Originally intended to focus on Palestine, the book ends up being currently relevant by tracing the seeds of the Israel/US-Iran conflict to the killing fields of Gaza

book-review-between-tehran - 1 The cover of 'Between Tehran and Tel Aviv: Gaza’s Story of Unending War' by Col Rajeev Agarwal | Pentagon Press LLP

The book has a two-pronged title—one is the conflict between Israel and Iran, in which the USA has become the principal actor, and the other is the conflict between Israel and Hamas in Gaza.

The book, though originally intended to focus on the latter, ends up being currently relevant by tracing the seeds of the Israel-US-Iran conflict to the killing fields of Gaza.

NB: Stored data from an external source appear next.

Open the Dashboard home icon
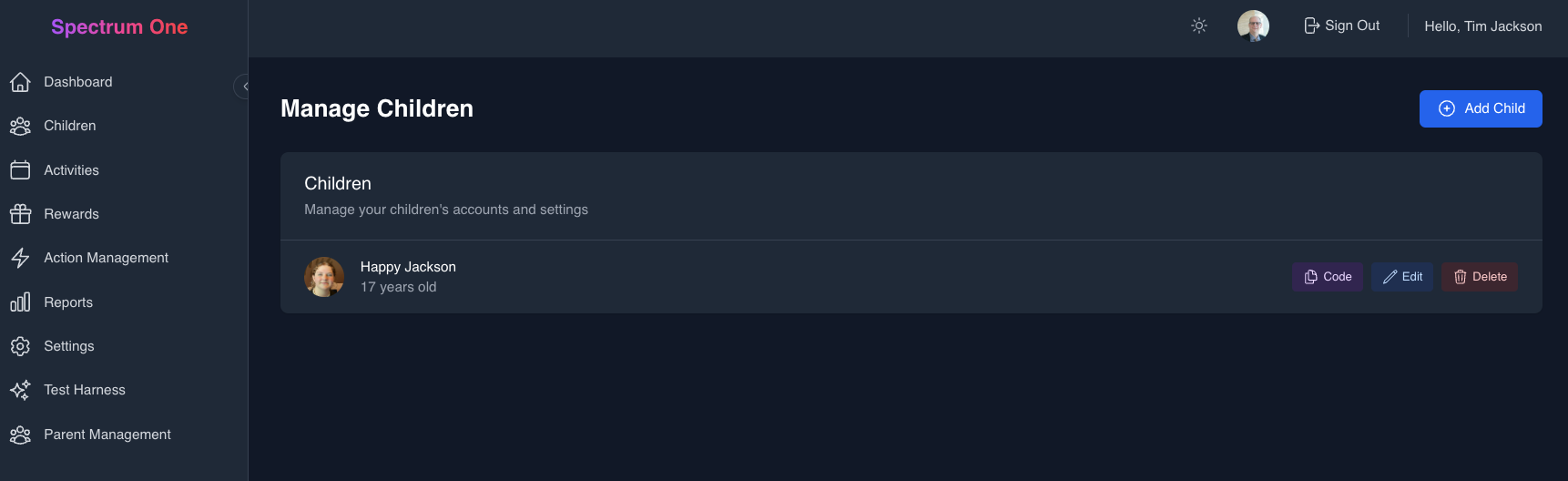Viewport: 1568px width, 481px height. click(20, 82)
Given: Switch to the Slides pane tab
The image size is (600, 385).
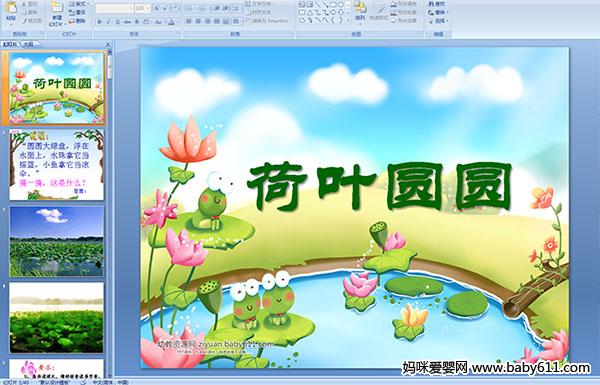Looking at the screenshot, I should 10,44.
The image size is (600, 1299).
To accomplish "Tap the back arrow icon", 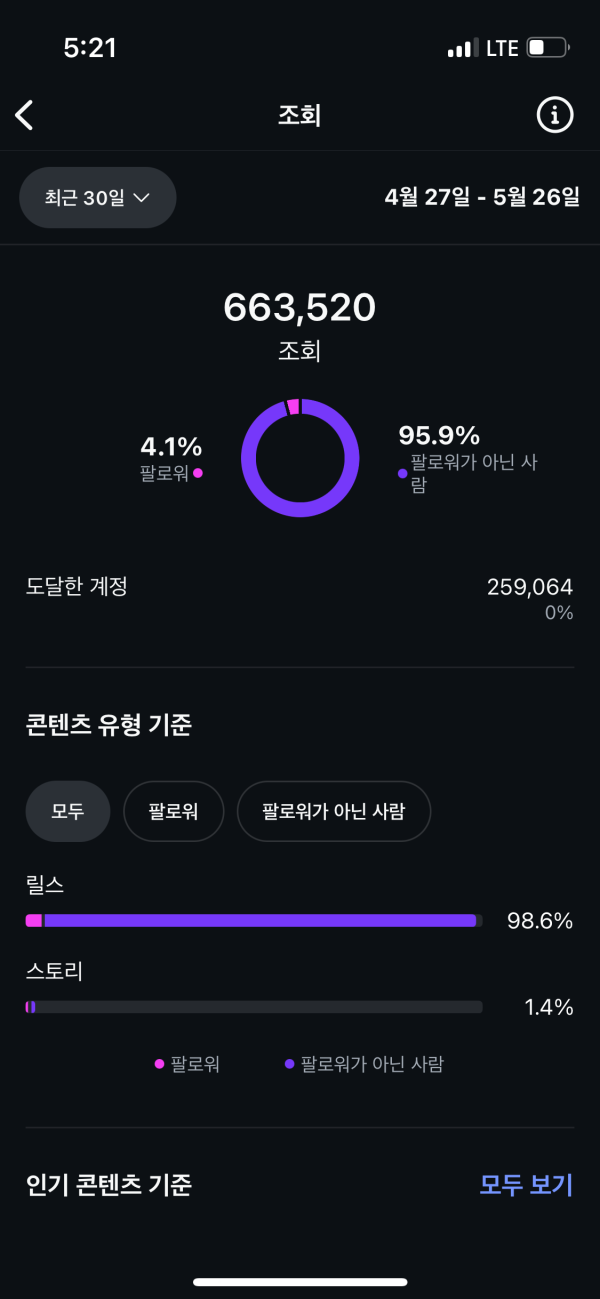I will (25, 115).
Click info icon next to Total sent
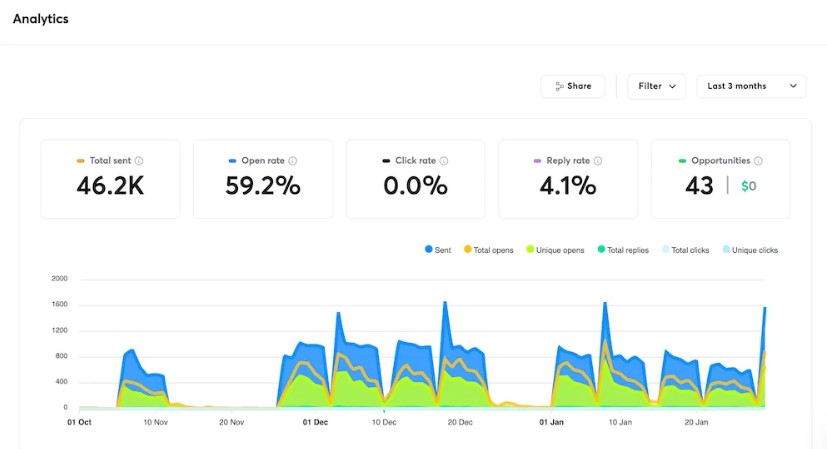This screenshot has width=827, height=449. (139, 161)
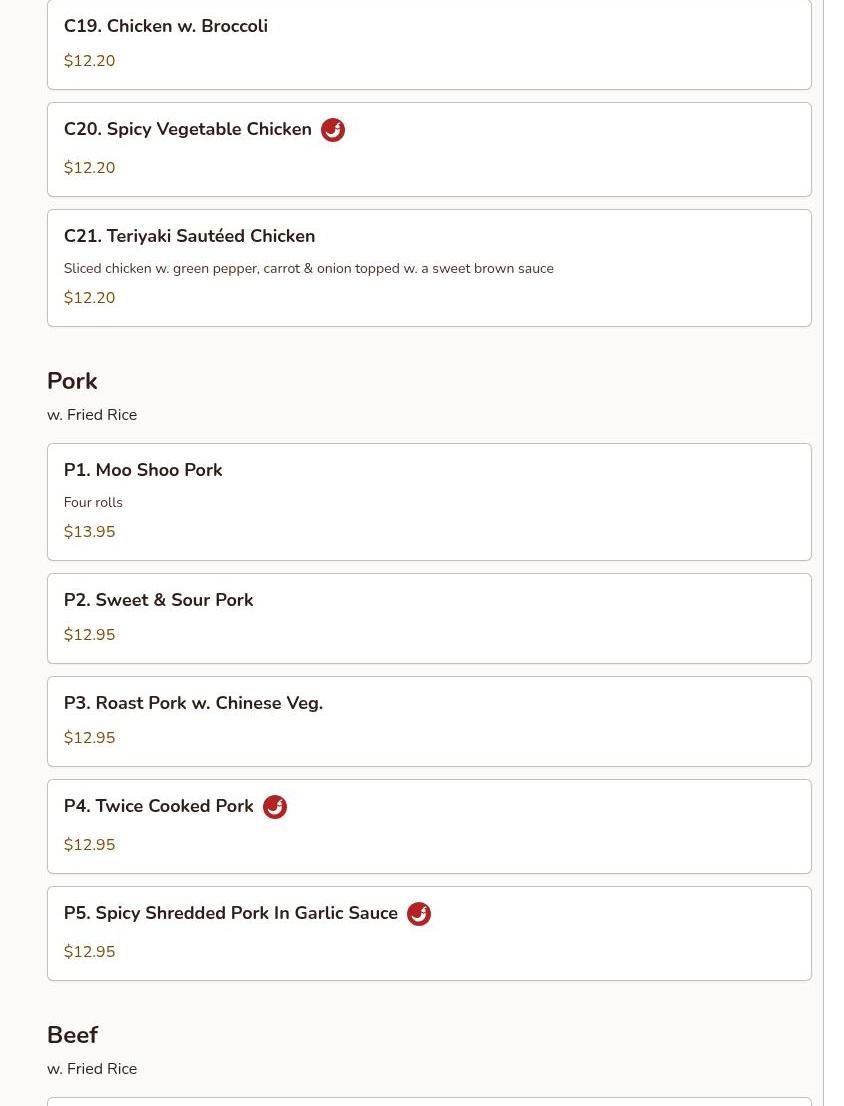Image resolution: width=844 pixels, height=1106 pixels.
Task: Click the $12.95 price of Sweet & Sour Pork
Action: click(90, 635)
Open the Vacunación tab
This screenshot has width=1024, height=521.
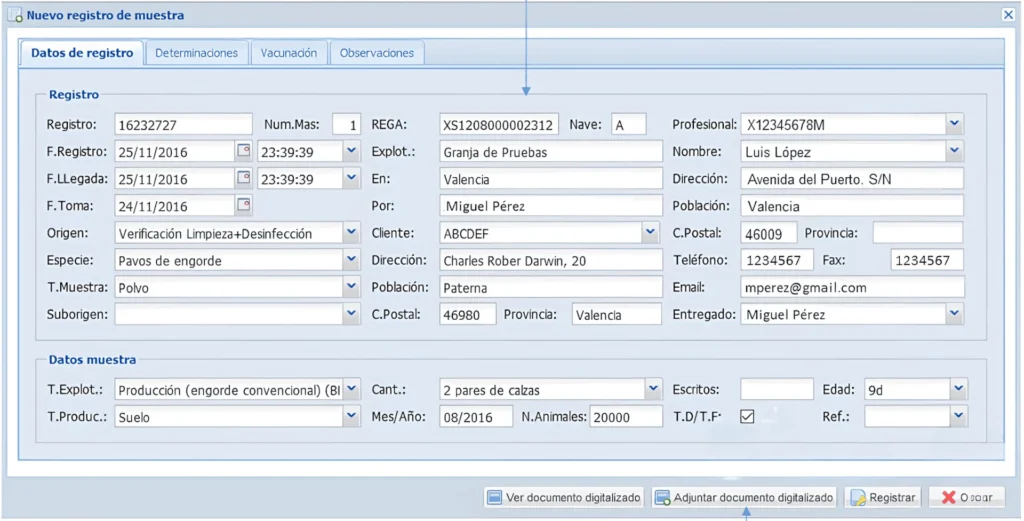tap(289, 53)
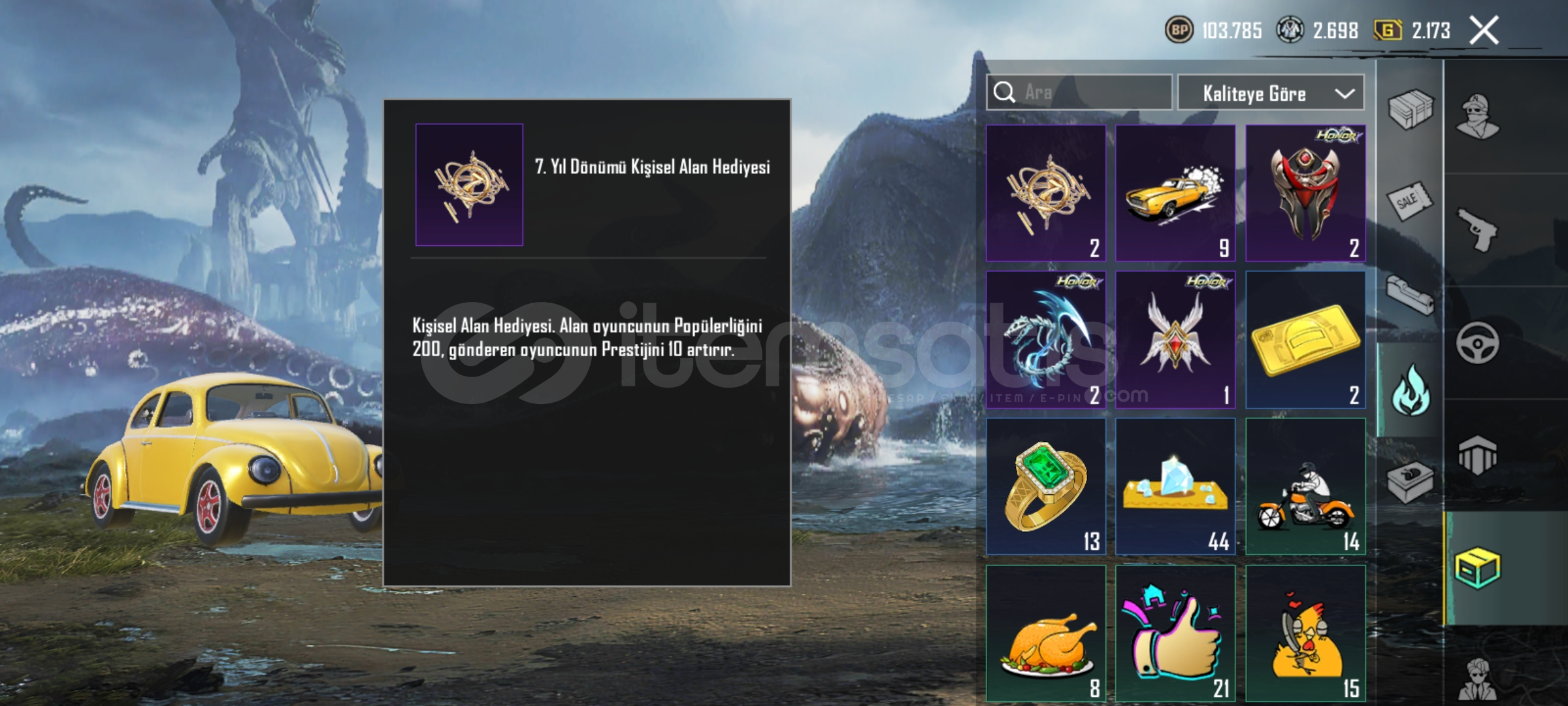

That is right too. The current impasse over the US-Israel war with Iran is indeed a spillover of the lava that had erupted from the conflict in Gaza.

The narrative, written mostly in present tense, which indicates that the chapters were articles or essays written by the author at the time of each event or each phase of the conflict, takes Donald Trump’s Abraham Accords of 2020 as the starting point of his analysis.

The accords signalled that the West Asian region had begun to think “beyond Israel as enemy or problem No 1,” especially with reports of behind-the-scenes communications between Saudi Arabia and Israel.

It was therefore natural that Iran would soon loom larger in the region’s security calculations, given its rivalry as the emerging Islamic power in the region, and a military power capable of challenging Israel by itself.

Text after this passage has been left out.